No one wanted to say anything, but I knew the same thoughts were racing through all of our minds. We were 40 feet up [actual height is approximately 25 feet] in the air with no way down in a burning train that was gradually filling up with smoke. The doors and windows were sealed from my vantage point, and I couldn't see any way of breaking them and trying to get out.
The passengers were calling to each other to move toward the front of the train. People began to cough, and adults who had maintained their composure up until then began to cry and call out.

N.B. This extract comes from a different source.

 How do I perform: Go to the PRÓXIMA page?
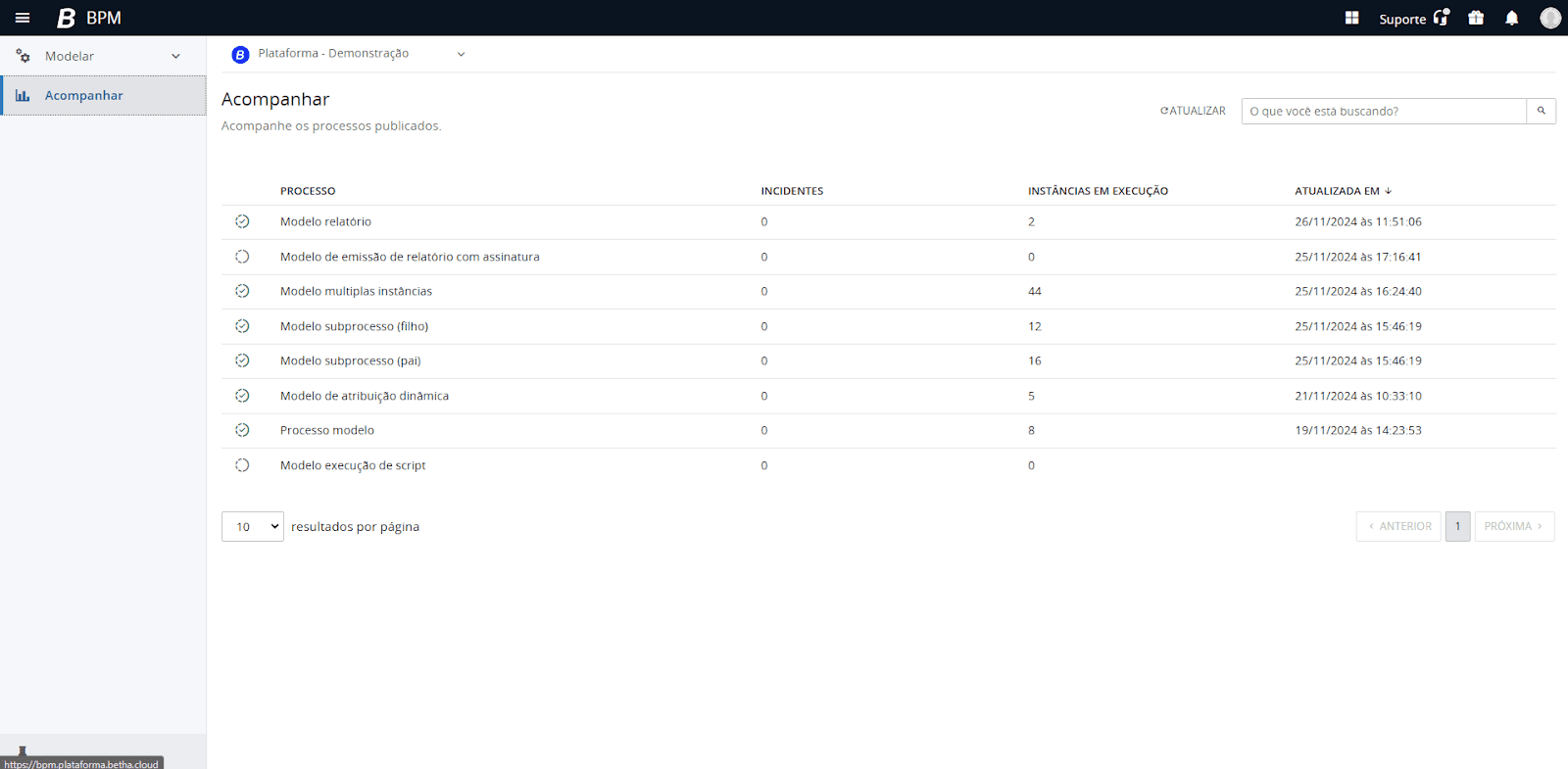tap(1513, 526)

Why us? Why this train? Was it a terrorist act or a malfunction of the train? I was scared to death. I couldn't help but be reminded of the people in New York on September 11 who were trapped in burning buildings, and hanging from window ledges to try to breathe. I called my parents and told them we were stuck on the train.

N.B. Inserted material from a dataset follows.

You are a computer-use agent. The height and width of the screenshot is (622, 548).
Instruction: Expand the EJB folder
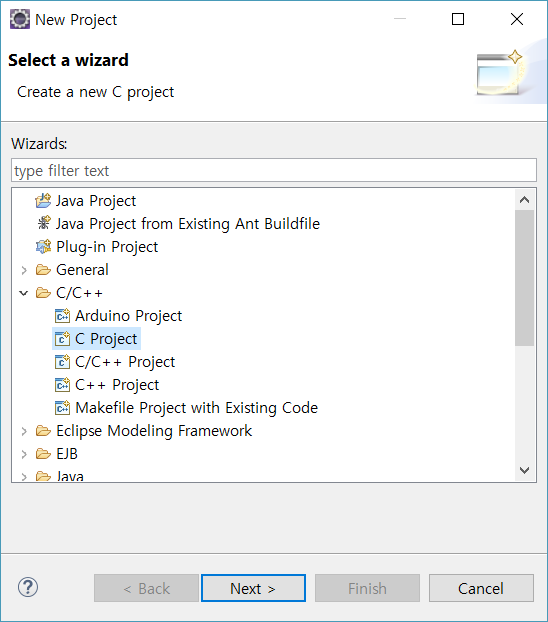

The doors slid open after what seemed like forever, as people crouched down low so as to avoid breathing the smoke. I tapped the man in front of me on the shoulder (and asked) if he would take care of my son. He grabbed my son and tried to pull him toward the floor as my son clung to him and cried. My son held tight to the blue plastic balloon sword that a clown had made for him at the Folklife Festival.
I told him that he had to let it go in order to use his hands to keep himself safe when it was time to get off that train. I will never forget the imagery of seeing that blue balloon sword, a symbol of powerlessness, floating down from the open door of the train.
I held my daughter in my arms and lunged toward the open door. I positioned her on my left hip so as to expose her to as much clean air as possible, and hung her as far as I could outside the train.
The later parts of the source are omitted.